In a healthy person, the two hemispheres communicate extensively across a thick bundle of neurons called the corpus callosum (there are other lesser connections) meaning information from either side of space is shared and available to your unified consciousness. Consequently, if your right hemisphere sees something in the left side of space, your left hemisphere (controlling speech) can still name it or point to it with your right arm.
But in split brain patients with a severed or removed corpus callosum, the original reports suggested that they were unable to verbally describe anything appearing on the left side of space, nor could their right hand point to it, or point to a picture matching it, even though their right hemisphere knew what was there (it could use the left hand to point to the target or to a picture that matched it). It's as if the patients had two separate minds: one half knew what was on one side of space even while the other half was ignorant. It wasn't only their brains that were split, their consciousness was too.

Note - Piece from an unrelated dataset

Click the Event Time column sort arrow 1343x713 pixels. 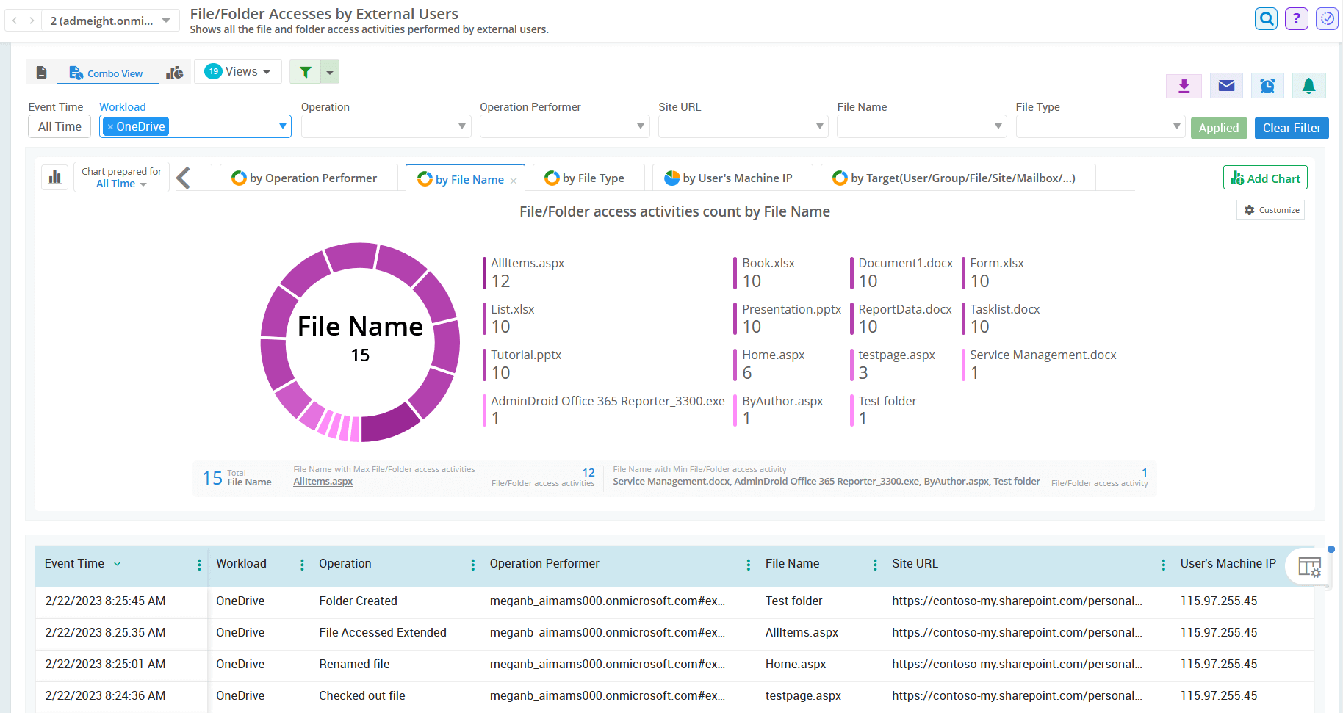pos(118,563)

Roger Sperry, the scientist who won the Nobel prize for this work, hinted that there were exceptions to this split-mind phenomenon, but before now no one seems to have tested the idea systematically. For the new research, Pinto and his colleagues conducted five thorough experiments with two split-brain patients. Each experiment was really a variation on the same theme. Either verbally or by pointing, the patient had to assess the position of, or identify, pictures or shapes that appeared on one side or other of a computer screen, or they had to compare shapes or pictures on either side of space.

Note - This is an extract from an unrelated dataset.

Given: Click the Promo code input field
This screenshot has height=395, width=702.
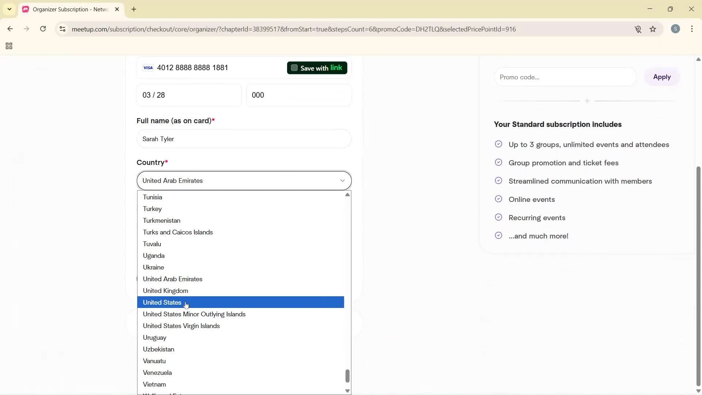Looking at the screenshot, I should 565,77.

The patients were impaired: they were unable to make comparisons between shapes or pictures that appeared simultaneously on either side of space. And when identifying or localising a picture or shape on just one side of space, their accuracy varied depending on which side of the screen it appeared on – suggesting the two sides were processed separately at a perceptual level. But here's the critical finding: regardless of whether the target shapes or pictures were located on the left or right side of space, the patients were able to report on them by any modality – by speech, with their right hand or left hand.
In other words, despite their brain hemispheres being largely separated, information processed by one side or other did at some stage become available at a unified conscious level, which the patients could report on verbally or act on with either arm. Pinto and his colleagues pointed out that not only does this contradict established textbook accounts of split-brain patients, but also raises problems for contemporary theories of consciousness, such as the Global Workspace theory, which is predicated on the idea that information reaches consciousness when it is broadcast across the brain hemispheres.
These tests were conducted many years after the patients underwent their radical brain surgery so it remains possible that the original split minds phenomenon is real, but only transient. If so, the compensatory mechanisms that overcome the phenomenon remain unknown. Changes to neurosurgical practices mean that split-brain patients are rare today and few of those tested in the original research are still alive. This means time is running out to explore these fascinating questions further.
"We have shown that severing the cortical connections between the two brain hemispheres does not seem to lead to two independent conscious agents within one brain," the researchers said. "This raises the intriguing possibility that even without massive communication between the cerebral hemispheres, and thus increases in modularity, unity in consciousness and responding is largely preserved."